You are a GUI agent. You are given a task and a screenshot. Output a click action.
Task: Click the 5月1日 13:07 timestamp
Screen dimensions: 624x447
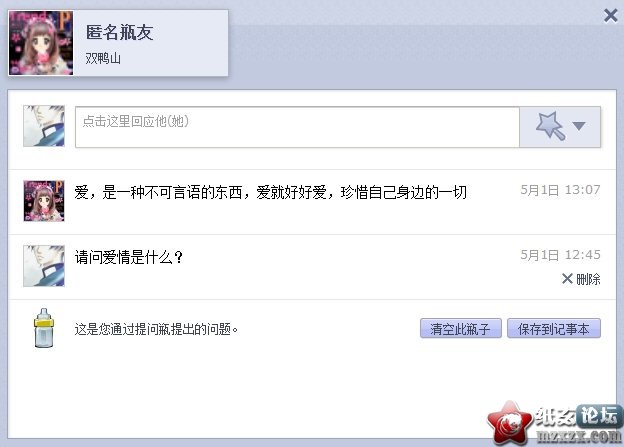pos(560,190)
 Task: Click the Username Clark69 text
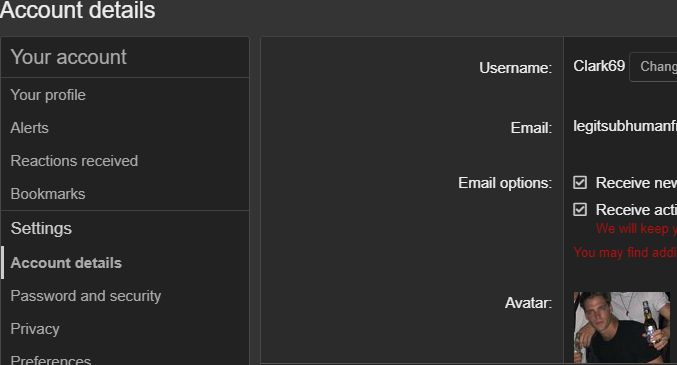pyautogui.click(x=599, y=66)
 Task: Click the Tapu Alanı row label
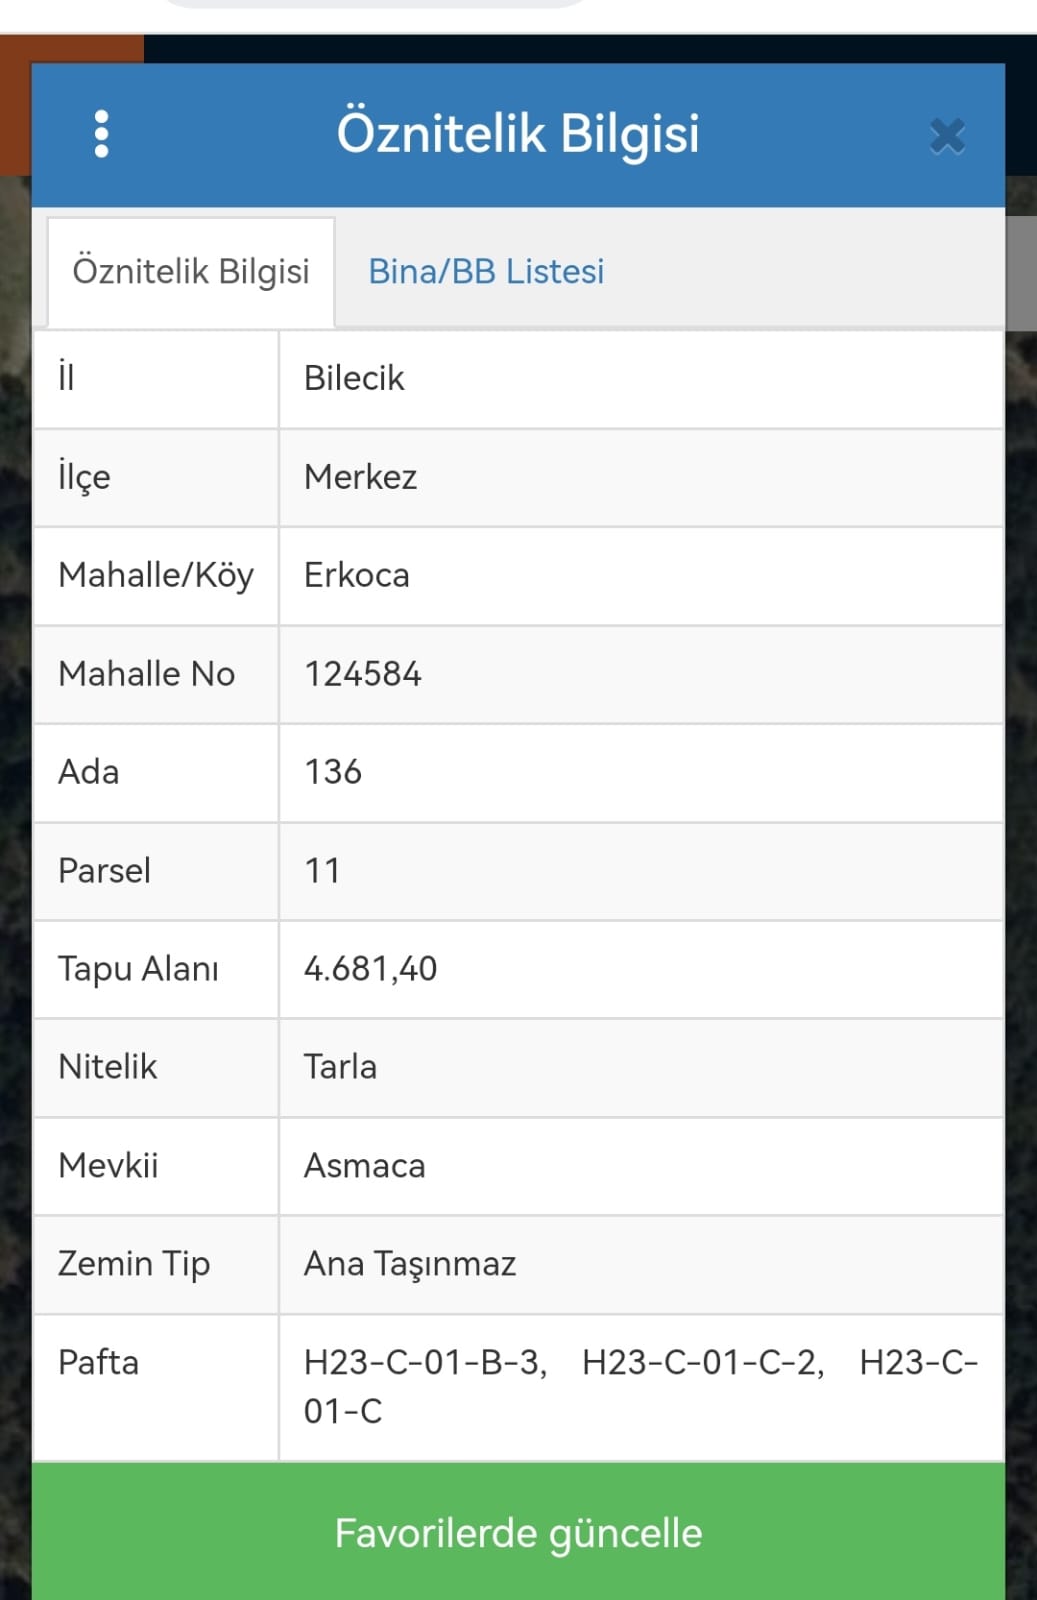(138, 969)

====

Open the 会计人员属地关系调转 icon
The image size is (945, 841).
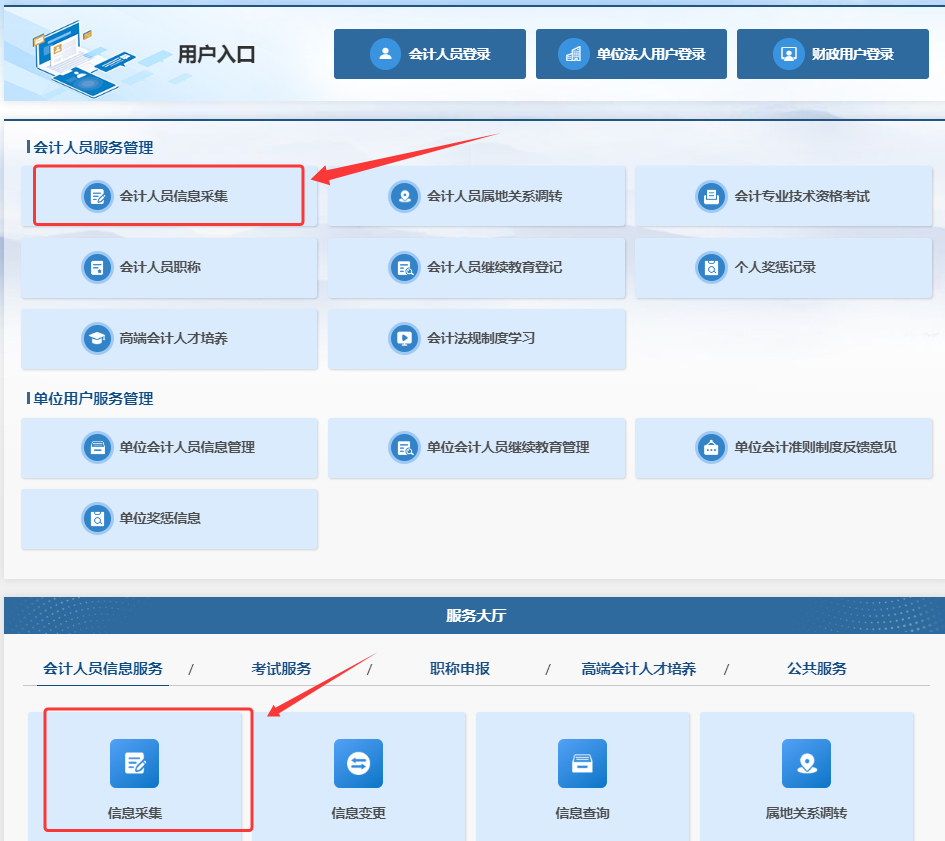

====

■ WORK ORDER ■
In the listing above, find the line with "Open the 会计人员属地关系调转 icon" and the line with "The image size is (945, 841)."; output exactly those lines and all lines between them.

■ EXERCISE RESULT ■
Open the 会计人员属地关系调转 icon
The image size is (945, 841).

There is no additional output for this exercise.